Le 9 janvier 2015, Raif Badawi a reçu les 50 premiers coups de fouet. Les autres sessions de flagellation ont été reportées, mais il croupit toujours en prison et elles pourraient reprendre à tout moment.

Raif Badawi n’est qu’un exemple de la brutalité de l’État en Arabie saoudite.

La liberté d’expression a été réprimée de plus en plus sévèrement sous le règne du roi Abdallah. Tous les grands défenseurs des droits humains du pays ont soit été incarcérés, soit été contraints de se taire, soit fui à l’étranger. Plusieurs centaines d’entre eux ont été jetés en prison pour des « crimes » tels que l’utilisation des réseaux sociaux afin de débattre de problèmes de droits humains, ou pour « crime de lèse-majesté ».

Tout au long de son règne, des centaines de personnes ont été décapitées et des centaines d’autres condamnées à mort. Les femmes continuent d’être victimes de graves discriminations, en droit et en pratique. Il leur est par exemple toujours interdit de conduire et, du fait d’un système de tutelle profondément discriminatoire, elles sont obligées de demander l’autorisation d’un proche de sexe masculin pour travailler, poursuivre des études supérieures et voyager. Ni les citoyens saoudiens, ni les étrangers ne sont autorisés à pratiquer leur religion librement s’ils ne respectent pas la version de l’islam sunnite sanctionnée par l’État. La torture reste monnaie courante. 

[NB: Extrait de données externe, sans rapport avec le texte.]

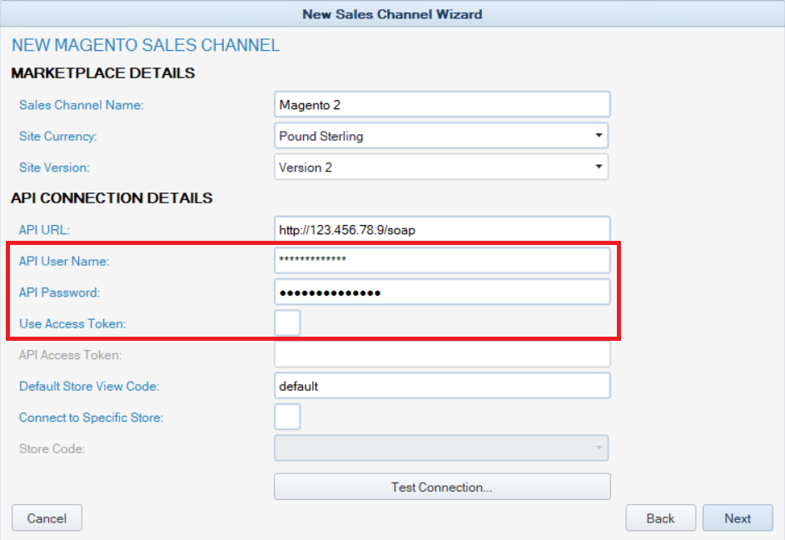Click the Sales Channel Name input field
Image resolution: width=785 pixels, height=540 pixels.
click(x=441, y=105)
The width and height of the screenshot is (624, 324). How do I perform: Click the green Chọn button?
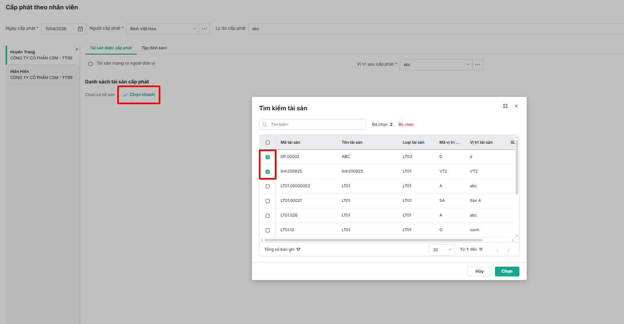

Et la liste des atteintes aux droits fondamentaux ne s’arrête pas là. 

En février 2013, l’Arabie saoudite a adopté une loi antiterroriste répressive qui, dans les faits, légalise la répression.

Les « actes terroristes » y sont définis de façon si vague que des actes relevant de l’expression pacifique peuvent être sanctionnés au regard de ce texte.

Cette loi accorde par ailleurs au ministère de l’Intérieur de vastes pouvoirs de perquisition, de saisie, d’arrestation et de détention de suspects, en dehors de tout contrôle judiciaire ou presque. Elle est également invoquée pour poursuivre des femmes qui prennent le volant, des avocats, des militants des droits humains et d’autres personnes qui ont exprimé leurs idées pacifiquement.

Les suspects peuvent désormais être incarcérés pendant 90 jours sans aucun contact avec le monde extérieur à l’exception d’un unique coup de fil à leur famille. Ils ne sont pas autorisés à consulter un avocat et, de fait, risquent davantage d’être torturés. 

Il n’est pas difficile dans ces conditions de comprendre l’utilisation abusive qui peut être faite de cette loi pour punir des militants pacifiques.

La route est encore très longue pour l’Arabie saoudite si elle veut être perçue comme un pays qui respecte les droits fondamentaux. 

Toutefois, le successeur du roi Abdallah, le roi Salman bin Abdul Aziz, peut et doit agir pour remédier à certaines de ces injustices.

Libérer toutes les personnes incarcérées uniquement pour avoir exprimé pacifiquement leurs opinions, réviser en profondeur la loi antiterroriste, mettre fin à la discrimination à l’encontre des femmes et des minorités et faire cesser les exécutions, les actes de torture et les châtiments cruels tels que la flagellation seraient déjà quelques pas dans la bonne direction.